## TASK REQUIREMENTS
Repeat exactly the opening lines of the records, ending with the line that contains "You are a computer-use agent. Screen".

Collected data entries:

- - -

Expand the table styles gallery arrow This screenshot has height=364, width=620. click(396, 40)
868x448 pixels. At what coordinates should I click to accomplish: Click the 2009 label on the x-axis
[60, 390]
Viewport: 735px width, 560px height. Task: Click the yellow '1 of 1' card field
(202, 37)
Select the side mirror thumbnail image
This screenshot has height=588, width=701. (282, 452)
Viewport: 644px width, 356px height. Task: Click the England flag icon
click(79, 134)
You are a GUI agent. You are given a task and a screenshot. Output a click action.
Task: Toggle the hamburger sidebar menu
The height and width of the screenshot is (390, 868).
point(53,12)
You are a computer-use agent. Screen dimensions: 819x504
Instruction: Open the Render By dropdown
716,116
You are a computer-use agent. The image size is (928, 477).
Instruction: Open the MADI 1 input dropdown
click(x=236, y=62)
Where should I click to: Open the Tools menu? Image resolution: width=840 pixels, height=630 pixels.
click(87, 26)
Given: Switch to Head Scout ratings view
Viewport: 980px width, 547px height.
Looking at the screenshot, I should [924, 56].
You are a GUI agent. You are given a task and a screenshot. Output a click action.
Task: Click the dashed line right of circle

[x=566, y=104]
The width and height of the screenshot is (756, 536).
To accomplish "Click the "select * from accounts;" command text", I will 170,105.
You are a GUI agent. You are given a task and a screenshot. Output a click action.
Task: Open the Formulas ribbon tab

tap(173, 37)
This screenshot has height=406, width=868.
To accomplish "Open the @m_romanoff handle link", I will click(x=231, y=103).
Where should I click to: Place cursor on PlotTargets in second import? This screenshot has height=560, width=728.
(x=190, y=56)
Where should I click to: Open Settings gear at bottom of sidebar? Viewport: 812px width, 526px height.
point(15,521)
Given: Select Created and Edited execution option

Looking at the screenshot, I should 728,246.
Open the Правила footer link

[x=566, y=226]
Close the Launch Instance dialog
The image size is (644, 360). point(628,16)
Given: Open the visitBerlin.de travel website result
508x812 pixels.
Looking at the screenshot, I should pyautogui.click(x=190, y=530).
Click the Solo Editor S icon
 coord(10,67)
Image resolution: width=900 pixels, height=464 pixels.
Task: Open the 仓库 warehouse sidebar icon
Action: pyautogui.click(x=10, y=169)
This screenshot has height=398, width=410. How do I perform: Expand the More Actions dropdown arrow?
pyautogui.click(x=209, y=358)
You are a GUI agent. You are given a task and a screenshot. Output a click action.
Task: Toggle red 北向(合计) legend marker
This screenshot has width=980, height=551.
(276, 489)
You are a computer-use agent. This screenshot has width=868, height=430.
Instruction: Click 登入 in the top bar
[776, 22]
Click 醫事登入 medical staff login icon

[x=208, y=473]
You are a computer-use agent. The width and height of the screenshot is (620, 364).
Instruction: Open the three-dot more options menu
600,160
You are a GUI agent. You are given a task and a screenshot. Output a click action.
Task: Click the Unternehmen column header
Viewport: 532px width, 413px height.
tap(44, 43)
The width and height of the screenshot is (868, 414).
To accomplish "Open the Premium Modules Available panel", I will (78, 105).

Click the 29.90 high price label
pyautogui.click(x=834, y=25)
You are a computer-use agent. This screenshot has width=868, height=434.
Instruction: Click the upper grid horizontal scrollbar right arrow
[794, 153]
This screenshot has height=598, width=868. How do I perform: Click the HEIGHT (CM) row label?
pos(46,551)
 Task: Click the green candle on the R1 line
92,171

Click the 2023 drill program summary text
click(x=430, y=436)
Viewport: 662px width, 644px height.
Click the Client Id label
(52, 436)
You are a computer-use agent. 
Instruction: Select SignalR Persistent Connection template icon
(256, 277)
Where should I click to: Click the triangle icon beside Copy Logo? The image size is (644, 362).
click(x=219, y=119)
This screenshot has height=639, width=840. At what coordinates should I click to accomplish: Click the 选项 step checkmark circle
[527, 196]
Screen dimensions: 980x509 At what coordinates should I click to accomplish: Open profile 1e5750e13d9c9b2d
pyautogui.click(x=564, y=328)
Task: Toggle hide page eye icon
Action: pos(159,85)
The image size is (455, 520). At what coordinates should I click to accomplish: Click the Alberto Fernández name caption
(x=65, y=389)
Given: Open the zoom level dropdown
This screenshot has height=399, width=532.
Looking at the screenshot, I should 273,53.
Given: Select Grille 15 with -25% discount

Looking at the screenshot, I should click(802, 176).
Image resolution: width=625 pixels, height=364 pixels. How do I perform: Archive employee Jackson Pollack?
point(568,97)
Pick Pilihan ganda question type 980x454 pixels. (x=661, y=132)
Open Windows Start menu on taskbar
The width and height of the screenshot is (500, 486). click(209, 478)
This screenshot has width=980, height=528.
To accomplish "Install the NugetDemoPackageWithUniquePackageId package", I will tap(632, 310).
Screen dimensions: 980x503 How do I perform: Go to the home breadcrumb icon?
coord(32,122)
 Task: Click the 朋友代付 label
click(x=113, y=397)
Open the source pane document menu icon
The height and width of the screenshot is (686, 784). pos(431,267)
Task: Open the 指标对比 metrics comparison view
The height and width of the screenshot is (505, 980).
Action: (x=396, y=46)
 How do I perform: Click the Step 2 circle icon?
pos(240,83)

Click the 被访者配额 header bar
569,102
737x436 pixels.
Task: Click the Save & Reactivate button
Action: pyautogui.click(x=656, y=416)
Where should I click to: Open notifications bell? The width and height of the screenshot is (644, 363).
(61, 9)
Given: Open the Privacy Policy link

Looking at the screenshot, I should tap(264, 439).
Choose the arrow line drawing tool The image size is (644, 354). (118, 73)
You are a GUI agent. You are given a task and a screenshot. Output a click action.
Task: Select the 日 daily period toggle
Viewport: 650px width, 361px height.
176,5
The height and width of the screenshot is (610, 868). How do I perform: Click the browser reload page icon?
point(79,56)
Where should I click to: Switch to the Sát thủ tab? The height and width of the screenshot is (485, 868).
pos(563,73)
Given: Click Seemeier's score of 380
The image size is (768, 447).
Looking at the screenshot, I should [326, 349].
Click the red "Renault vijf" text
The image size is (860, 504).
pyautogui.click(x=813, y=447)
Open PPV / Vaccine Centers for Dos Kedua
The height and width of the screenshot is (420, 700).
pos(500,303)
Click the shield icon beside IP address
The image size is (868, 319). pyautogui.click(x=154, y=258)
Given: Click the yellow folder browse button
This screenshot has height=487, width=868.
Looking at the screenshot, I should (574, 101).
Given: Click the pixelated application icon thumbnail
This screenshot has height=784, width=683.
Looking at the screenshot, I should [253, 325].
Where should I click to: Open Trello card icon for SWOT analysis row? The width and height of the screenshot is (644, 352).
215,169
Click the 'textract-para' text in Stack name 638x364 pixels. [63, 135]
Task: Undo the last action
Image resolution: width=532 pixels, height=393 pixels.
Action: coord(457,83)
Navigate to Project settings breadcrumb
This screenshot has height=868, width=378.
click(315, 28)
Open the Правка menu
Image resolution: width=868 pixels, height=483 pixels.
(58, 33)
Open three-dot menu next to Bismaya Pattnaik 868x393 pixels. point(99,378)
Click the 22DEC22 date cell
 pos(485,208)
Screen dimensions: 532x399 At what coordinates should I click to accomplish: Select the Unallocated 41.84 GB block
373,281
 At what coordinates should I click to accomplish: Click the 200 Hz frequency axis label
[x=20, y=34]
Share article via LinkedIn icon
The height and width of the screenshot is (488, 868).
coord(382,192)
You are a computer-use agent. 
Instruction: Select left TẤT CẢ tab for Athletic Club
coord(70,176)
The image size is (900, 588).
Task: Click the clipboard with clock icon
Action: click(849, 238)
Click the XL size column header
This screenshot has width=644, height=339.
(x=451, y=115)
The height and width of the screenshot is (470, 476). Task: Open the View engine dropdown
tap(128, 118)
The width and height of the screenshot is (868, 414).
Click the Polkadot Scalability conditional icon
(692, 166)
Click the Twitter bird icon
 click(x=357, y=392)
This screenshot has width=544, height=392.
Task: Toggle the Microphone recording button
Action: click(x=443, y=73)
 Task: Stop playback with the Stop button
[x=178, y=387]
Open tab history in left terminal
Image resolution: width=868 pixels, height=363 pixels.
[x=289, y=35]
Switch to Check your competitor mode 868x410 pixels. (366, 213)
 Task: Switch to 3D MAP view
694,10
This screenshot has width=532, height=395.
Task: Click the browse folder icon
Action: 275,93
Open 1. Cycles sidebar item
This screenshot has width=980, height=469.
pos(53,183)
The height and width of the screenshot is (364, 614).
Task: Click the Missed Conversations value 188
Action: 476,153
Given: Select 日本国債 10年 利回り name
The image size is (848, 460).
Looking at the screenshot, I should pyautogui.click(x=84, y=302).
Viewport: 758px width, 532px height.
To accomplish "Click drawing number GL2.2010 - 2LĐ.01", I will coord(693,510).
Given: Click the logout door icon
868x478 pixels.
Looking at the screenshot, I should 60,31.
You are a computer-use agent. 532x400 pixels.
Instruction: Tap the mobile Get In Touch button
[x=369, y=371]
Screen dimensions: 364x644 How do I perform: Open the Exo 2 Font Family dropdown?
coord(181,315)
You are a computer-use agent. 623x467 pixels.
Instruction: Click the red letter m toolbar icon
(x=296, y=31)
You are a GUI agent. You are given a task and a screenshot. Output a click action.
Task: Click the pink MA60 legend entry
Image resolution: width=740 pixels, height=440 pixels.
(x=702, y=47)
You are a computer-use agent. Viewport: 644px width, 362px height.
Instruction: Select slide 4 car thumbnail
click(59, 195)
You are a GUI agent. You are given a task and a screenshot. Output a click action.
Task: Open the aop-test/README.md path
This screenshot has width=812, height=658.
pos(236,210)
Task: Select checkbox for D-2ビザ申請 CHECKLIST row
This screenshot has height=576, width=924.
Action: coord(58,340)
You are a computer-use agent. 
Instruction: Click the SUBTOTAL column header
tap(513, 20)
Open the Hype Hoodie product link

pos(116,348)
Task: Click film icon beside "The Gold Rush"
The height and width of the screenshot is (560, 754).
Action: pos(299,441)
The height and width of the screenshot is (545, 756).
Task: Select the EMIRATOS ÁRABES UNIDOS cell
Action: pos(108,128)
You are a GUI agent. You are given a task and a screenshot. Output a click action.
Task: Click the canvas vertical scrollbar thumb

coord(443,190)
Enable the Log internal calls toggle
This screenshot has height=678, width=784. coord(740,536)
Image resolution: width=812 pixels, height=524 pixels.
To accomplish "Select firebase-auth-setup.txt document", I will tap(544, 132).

- - -

## EXERCISE ANSWER
Expand the table styles gallery arrow This screenshot has height=364, width=620. click(396, 40)
868x448 pixels. At what coordinates should I click to accomplish: Click the 2009 label on the x-axis
[60, 390]
Viewport: 735px width, 560px height. Task: Click the yellow '1 of 1' card field
(202, 37)
Select the side mirror thumbnail image
This screenshot has height=588, width=701. (282, 452)
Viewport: 644px width, 356px height. Task: Click the England flag icon
click(79, 134)
You are a GUI agent. You are given a task and a screenshot. Output a click action.
Task: Toggle the hamburger sidebar menu
The height and width of the screenshot is (390, 868).
point(53,12)
You are a computer-use agent. Screen dimensions: 819x504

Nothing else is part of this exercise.